This study compared the effects of cluster sets (CS) and traditional sets (TS) on muscle growth in resistance-trained individuals, addressing the limitations of previous research by matching effort levels between protocols.
Key Points
CS involve breaking up a set into smaller clusters with short rest periods
Previous studies comparing CS and TS often didn't match effort levels, potentially biasing results
This study matched sets, reps, and effort (measured by repetitions in reserve) between CS and TS
Aim
To compare muscle hypertrophy between CS and TS protocols when matched for volume and effort.
Methods
10 resistance-trained participants (7 men, 3 women)
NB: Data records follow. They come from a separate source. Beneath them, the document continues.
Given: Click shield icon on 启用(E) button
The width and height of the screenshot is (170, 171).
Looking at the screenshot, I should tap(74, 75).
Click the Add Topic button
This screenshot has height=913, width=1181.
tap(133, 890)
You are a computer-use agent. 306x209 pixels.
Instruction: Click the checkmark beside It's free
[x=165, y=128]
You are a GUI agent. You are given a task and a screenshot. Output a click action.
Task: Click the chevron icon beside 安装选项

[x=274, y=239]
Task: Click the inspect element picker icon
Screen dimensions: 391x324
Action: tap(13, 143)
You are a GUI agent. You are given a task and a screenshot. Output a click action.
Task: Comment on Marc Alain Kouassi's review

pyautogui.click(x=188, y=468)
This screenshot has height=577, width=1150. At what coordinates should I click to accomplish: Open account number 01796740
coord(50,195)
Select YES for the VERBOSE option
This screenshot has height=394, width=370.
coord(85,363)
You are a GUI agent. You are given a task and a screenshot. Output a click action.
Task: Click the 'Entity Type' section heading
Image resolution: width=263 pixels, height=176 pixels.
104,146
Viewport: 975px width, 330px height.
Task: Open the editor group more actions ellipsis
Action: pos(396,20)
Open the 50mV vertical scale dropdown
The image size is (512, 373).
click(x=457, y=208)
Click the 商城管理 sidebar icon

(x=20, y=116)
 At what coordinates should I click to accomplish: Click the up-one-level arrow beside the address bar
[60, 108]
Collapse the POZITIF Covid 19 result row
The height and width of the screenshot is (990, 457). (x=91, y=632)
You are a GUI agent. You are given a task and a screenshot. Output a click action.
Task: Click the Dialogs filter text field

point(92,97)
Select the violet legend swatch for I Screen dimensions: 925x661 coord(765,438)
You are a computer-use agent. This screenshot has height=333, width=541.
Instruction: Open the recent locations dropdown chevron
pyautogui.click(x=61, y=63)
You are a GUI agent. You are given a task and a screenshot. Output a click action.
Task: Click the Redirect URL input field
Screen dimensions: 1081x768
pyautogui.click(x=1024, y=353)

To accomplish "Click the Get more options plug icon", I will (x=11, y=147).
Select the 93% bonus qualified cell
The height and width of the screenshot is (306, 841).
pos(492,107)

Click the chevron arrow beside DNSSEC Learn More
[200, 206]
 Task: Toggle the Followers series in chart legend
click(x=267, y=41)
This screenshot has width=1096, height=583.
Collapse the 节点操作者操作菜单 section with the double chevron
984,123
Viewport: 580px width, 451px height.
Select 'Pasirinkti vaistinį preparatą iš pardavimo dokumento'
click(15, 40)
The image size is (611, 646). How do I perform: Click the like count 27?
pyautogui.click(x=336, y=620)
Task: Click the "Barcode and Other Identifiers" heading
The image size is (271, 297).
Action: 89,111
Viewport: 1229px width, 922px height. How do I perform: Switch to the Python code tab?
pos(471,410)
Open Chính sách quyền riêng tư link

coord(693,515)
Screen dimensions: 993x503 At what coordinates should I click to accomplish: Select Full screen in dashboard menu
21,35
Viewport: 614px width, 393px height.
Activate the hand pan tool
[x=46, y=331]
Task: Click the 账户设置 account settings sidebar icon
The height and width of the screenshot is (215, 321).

8-week training period, 2 sessions per week
Unilateral design: one leg did CS, the other did TS
CS: 5 sets of 3 clusters of 4 reps with 20s rest between clusters
TS: 5 sets of 12 reps
Both protocols adjusted load to 0-1 repetitions in reserve
Measured muscle thickness via ultrasound and lean mass via DXA
Results
Both CS and TS led to similar increases in muscle thickness (p < 0.001, ES = 0.56 for CS; p = 0.012, ES = 0.42 for TS)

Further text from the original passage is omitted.